True to its claim, the SplinterBike is built entirely from wood (most of it reclaimed) and glue. There isn’t a single bit of metal or rubber on the entire bike…even the tires! As you might imagine, there are some drawbacks to this design, namely a lot of weight. Unlike the super light racing bikes you’re likely to see in the Tour de France, the SplinterBike weighs in at a whopping 71 pounds.

As this review points out, the bike used salvaged broom handles for pedals and handlebars. Its axles are made from decay-resistant Ekki, all of which has been reclaimed from bridges and wharfs in the Norfolk Broads river system. The cogs, wheels and frame are made from furniture-grade birch plywood.
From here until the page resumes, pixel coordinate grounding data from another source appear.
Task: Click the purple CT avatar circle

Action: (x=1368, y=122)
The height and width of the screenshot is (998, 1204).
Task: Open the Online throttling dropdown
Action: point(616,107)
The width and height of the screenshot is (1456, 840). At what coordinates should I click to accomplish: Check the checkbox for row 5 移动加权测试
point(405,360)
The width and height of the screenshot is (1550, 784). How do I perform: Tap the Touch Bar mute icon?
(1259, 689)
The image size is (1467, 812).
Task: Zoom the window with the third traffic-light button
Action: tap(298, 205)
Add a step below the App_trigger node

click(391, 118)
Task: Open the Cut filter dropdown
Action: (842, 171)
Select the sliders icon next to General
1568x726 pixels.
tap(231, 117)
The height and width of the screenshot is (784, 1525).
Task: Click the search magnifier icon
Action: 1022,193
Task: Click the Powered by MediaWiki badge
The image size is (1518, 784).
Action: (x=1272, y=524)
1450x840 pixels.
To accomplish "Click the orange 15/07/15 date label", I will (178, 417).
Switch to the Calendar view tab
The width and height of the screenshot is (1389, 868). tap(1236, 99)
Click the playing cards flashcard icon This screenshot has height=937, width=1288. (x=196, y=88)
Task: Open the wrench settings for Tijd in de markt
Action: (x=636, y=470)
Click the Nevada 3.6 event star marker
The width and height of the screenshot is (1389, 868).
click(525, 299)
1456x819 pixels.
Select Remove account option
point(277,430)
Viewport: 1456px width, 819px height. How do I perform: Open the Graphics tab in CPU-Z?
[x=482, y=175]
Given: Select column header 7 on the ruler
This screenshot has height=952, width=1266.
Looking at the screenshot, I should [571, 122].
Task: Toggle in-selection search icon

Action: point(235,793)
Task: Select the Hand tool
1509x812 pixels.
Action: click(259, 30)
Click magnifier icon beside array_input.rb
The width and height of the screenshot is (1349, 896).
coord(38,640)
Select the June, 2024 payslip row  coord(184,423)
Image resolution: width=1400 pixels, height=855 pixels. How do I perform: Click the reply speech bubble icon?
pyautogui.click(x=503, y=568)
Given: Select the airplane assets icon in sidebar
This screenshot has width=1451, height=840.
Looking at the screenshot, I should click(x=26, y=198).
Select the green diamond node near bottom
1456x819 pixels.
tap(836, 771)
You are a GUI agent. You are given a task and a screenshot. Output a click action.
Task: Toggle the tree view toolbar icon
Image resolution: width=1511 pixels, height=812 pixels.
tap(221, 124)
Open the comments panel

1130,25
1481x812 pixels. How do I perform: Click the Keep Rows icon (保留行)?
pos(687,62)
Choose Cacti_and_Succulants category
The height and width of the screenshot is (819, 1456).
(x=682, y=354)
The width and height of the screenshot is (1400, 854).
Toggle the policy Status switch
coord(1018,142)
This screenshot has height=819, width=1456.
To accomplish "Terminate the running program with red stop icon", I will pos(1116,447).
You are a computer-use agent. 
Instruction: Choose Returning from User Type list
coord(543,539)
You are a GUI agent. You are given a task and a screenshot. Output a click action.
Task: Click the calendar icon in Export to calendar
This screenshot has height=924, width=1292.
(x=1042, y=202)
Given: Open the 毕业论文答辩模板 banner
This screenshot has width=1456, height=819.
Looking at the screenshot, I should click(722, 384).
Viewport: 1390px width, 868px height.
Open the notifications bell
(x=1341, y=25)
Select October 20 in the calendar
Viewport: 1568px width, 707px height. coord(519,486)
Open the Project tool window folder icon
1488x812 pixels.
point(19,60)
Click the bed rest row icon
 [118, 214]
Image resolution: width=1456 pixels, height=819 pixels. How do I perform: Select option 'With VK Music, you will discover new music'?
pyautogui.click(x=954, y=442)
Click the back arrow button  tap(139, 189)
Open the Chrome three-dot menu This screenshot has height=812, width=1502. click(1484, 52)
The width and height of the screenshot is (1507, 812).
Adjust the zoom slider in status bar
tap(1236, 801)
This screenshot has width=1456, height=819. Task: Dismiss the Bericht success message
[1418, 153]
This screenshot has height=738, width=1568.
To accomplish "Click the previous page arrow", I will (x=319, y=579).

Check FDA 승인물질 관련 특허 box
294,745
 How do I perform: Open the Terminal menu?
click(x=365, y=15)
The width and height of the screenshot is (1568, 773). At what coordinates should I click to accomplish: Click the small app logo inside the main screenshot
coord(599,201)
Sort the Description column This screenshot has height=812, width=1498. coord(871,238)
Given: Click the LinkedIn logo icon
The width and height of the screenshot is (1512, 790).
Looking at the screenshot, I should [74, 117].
All of that is wonderful if you’re building a chair, but it doesn’t explain how the SplinterBike actually moves without a chain or metal sprockets. “The drive is very simple,” Thompson told Gizmag. “Instead of sprockets at the rear hub and the chain ring I have replaced them with plywood gears and instead of connecting them with a chain I have used a 700mm diameter, 128 tooth plywood gear, known as the pliCog. This 3 gear drive is replicated on each side of the bike. The whole thing runs like clockwork, literally.”

The SBQ edition will feature a few important modifications so that crowds at the Olympics will be able to ride it safely, reports Gizmag. The wood tires will be coated with a special adhesive so they won’t slip while turning. The handle bars have a more ergonomic shape and are adjustable, as is the wooden seat.